Copy each of the items below word for word, keeping every line as it is.

■ ■ ■ ■ ■

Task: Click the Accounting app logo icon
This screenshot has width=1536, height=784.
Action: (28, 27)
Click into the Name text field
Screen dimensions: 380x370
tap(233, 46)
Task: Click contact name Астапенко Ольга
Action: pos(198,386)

■ ■ ■ ■ ■

## Final result
Task: Click the Accounting app logo icon
This screenshot has width=1536, height=784.
Action: (28, 27)
Click into the Name text field
Screen dimensions: 380x370
tap(233, 46)
Task: Click contact name Астапенко Ольга
Action: pos(198,386)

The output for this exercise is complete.